Он опустил голову и задумался.
– А так это грустно, – отозвался он снова через мгновение, – оставить добрых людей, милые лица, когда Бог знает, увидит ли он их ещё.
О! Жизнь, жизнь, мои пани; что же это за страшная пропасть, полная тайн – если бы её не освещала какая-то вера и надежда, вера в Бога и справедливость. Мы встретимся на той естественной юдоле плача – проходной – поздороваемся глазами, пожмём чуть руки, иногда наше сердце ударит – дальше в дорогу, дальше, ибо судьба хлещет бичом и гонит, как стадо коней… в степи.
Хела глядела на него, когда он говорил так, смущённый, склонившийся, с головой, опущенной к полу.
– Но иногда, – добавила она спустя мгновение, – ведь против этих бичей судьбы можно бы сопротивляться и противостоять?
– Так это кажется по молодости, моя пани, – сказал гость, поднимая взор и снова упирая голову на руки, – но когда в более поздних летах от её ударов остаются шрамы, когда в битвах силы слабеют, человек уже как заезженный конь, идёт послушный под бичом, в хомуте и не думает сопротивляться… лишь бы до конца!
Незнакомый гость договаривал эти слова, когда его взгляд случайно упал на противоположную стену, которую более живым блеском осветила стоящая на столе свеча; говорил, а глаза его, уставленные в неё, казалось, замечают что-то странное, беспокоящее; он поднялся, задвигался, удивлённый.
Над канапе не было, однако же, ничего, кроме нескольких медальонов с чёрными силуэтами, выцветшими на дне, а в середине висел немного побольше, на котором из волос довольно искусно был сделан какой-то герб и ловко связанные нечитаемые инициалы. Путались в нём во вкусе века сложенные буквы, как бы составляющие какую-то загадку для отгадывания.

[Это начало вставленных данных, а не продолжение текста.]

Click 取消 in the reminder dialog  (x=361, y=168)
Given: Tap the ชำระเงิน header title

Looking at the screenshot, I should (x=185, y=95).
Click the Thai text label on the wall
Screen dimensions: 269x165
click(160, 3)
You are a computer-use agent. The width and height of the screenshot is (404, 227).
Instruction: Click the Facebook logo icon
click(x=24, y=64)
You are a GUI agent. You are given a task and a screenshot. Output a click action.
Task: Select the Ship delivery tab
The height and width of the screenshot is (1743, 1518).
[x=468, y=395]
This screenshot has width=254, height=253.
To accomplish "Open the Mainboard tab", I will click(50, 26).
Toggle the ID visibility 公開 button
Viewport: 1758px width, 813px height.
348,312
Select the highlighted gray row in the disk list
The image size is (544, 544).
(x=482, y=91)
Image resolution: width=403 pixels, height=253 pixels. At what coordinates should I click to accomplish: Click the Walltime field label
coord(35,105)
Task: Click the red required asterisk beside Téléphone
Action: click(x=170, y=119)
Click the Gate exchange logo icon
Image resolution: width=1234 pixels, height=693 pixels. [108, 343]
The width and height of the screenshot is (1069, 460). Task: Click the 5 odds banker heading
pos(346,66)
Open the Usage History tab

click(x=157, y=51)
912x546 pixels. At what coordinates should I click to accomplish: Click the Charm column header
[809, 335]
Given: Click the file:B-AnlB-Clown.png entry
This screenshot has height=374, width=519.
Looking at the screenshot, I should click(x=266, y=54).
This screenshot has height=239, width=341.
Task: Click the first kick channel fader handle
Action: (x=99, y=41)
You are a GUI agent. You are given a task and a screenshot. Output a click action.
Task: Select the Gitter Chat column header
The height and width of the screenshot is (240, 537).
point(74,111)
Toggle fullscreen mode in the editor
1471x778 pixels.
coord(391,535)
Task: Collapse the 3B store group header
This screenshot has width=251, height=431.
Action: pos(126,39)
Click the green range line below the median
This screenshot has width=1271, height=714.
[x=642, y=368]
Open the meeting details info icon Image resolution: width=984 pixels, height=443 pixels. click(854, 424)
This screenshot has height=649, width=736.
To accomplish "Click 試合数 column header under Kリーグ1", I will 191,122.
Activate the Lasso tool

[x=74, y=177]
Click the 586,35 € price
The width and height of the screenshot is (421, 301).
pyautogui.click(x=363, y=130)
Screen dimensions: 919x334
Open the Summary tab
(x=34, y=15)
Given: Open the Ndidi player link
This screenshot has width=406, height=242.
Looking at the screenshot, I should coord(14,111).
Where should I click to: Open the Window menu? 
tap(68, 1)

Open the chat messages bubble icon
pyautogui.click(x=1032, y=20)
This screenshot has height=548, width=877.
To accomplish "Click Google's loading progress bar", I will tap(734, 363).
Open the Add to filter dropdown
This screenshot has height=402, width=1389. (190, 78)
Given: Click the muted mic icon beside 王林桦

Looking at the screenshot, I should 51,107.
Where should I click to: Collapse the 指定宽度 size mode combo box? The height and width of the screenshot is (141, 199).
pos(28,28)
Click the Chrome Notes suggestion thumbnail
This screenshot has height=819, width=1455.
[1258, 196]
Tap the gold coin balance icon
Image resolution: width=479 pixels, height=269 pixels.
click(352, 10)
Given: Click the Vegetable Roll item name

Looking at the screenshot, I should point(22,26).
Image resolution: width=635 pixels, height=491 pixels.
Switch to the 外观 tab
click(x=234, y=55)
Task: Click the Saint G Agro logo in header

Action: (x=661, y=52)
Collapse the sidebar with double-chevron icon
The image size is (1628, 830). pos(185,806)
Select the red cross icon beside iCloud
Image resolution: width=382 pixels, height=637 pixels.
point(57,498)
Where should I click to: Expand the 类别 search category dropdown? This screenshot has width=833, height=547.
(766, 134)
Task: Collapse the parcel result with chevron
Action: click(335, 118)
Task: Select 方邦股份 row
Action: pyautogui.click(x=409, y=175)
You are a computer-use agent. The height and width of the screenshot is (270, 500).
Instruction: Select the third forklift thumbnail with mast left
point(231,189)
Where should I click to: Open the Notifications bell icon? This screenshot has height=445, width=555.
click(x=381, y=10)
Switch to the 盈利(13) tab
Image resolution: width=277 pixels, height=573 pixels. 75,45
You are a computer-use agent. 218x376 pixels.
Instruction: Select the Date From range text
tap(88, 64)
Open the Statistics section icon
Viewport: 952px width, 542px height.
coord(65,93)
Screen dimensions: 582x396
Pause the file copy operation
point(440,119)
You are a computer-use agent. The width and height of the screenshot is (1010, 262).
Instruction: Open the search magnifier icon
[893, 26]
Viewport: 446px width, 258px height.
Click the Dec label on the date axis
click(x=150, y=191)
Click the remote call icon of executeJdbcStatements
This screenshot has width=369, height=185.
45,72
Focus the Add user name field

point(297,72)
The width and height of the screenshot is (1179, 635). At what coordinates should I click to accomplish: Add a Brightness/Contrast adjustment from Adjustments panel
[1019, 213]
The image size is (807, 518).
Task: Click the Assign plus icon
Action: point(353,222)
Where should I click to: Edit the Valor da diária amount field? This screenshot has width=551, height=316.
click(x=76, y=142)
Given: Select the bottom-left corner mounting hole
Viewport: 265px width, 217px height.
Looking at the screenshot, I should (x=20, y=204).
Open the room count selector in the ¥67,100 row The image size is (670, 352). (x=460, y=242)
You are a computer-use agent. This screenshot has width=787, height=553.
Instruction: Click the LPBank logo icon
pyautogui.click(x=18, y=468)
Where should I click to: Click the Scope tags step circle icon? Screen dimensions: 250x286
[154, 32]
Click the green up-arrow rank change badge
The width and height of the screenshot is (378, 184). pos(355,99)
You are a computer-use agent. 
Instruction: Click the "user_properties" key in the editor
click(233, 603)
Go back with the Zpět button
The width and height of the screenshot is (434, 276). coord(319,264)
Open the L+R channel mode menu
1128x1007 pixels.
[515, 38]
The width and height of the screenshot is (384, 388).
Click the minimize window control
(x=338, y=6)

Смотря на стену, гость перестал говорить, так было возбуждено его любопытство, что он вдруг, схватив свечу, подошёл к стене и начал внимательно присматриваться к медальонам и статуэткам.
– Мне кажется, – проговорил он, – что я здесь этого у вас раньше не видел.
– А! Потому что это Хела только сегодня достала, – отозвалась старшая, – и не знаю, для чего повесила на влажной стене… В этой бедной хате это кажется неизвестно чем… а это есть наши памятки!
– Я этот силуэт знаю! Это, пожалуй, он! Да! Это он! – сказал гость, приближаясь к тому, который представлял молодого мужчину… бюст был окружён венком, а внизу имел эмблему музыки…
Хела всё время смотрела внимательно на него.
– Это он! Откуда у вас это изображение? – спросил живо незнакомец, обращаясь к женщинам.
– Это моя собственность, – ответила Хела, – это памятка по моему достойному другу… по учителю, которому обязана тем немногим, что умею…
– Как это? Значит, вы знали Вацлава Свободу?
– А вы? Вы так же его знали? – спросила Хела, срываясь со стула.
– Я! Это был мой сердечный, наилучший некогда друг, – ответил гость со вздохом, – один из тех людей, которых, когда у нас судьба его отбирает, кажется, словно вырвали часть собственной души… Эти медальоны! Смилуйтесь, дорогие пани, каким образом вы их получили?
– Эти все три медальона: свой, какой-то незнакомой нам женщины и с инициалами, – ответила старшая, – Свобода принёс Хели, желая, чтобы она их сохранила… не знаю для чего… Было это несколькими днями ранее его смерти. Не знаю, предчувствовал ли что, но был какой-то грустный и погружённый… Вскоре затем, вы, наверное, знаете, как он неожиданно такой страшной смертью…
Свобода привязался к Хели, когда она была ещё ребёнком, словно к собственному ребёнку… любил её, как мы… А! Был это человек редкой доброты, сердца, каких мало… Все более свободные часы, он, что был весь поглощён лекциями, имел так мало времени, посвящал воспитанию сиротки.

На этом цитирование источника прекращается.